● Work instructions
State the number of lines in the following data that include the word "Notizie", with no other text.

● Collected data
------------------------------------------------------------

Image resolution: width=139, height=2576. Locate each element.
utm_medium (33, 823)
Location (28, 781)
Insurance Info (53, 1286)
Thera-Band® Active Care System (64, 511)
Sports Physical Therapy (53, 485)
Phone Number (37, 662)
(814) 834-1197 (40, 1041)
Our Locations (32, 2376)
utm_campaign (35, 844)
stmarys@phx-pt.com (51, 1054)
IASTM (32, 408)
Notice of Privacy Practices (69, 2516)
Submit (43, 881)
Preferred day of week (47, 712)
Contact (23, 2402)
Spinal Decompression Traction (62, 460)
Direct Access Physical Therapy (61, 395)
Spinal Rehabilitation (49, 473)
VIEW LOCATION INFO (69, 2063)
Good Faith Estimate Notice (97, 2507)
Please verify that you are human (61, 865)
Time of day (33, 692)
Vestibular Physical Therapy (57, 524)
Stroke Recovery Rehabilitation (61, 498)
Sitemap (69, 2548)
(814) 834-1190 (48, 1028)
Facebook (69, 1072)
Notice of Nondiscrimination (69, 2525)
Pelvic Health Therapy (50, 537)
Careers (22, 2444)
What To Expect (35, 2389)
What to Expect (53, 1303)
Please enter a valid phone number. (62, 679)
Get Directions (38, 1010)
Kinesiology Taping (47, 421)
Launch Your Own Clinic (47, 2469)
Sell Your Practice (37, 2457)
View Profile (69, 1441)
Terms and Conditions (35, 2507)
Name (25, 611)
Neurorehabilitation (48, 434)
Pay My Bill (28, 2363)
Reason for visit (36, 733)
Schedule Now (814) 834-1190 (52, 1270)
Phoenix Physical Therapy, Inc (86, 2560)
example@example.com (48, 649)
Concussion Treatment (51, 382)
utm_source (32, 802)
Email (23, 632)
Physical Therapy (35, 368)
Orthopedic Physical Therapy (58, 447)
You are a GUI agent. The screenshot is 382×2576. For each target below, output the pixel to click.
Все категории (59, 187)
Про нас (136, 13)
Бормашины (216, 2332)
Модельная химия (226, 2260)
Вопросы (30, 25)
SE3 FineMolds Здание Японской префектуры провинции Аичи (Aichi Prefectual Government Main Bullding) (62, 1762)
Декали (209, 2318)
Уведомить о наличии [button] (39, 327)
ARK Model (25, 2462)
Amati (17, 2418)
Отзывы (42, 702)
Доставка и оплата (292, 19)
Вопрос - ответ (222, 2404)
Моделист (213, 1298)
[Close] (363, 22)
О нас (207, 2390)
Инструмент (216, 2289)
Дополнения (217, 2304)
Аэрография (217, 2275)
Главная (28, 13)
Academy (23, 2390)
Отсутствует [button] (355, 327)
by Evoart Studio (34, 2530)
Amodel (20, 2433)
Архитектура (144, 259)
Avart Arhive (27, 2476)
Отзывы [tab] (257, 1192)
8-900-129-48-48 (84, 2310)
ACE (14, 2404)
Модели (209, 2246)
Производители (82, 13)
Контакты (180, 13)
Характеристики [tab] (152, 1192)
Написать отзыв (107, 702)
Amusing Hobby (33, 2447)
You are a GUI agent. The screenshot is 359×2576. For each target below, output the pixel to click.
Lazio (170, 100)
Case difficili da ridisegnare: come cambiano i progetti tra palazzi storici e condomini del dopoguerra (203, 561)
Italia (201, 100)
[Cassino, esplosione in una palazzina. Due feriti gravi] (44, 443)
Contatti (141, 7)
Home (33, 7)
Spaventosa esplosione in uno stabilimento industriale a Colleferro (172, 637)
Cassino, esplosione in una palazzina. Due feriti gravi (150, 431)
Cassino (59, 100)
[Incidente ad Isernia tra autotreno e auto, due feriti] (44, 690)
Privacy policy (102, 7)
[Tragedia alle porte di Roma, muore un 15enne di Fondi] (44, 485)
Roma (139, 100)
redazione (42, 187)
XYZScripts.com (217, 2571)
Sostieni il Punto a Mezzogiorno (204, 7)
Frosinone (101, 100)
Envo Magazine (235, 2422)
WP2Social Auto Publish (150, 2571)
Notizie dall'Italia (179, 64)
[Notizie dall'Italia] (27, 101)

------------------------------------------------------------

● Response
2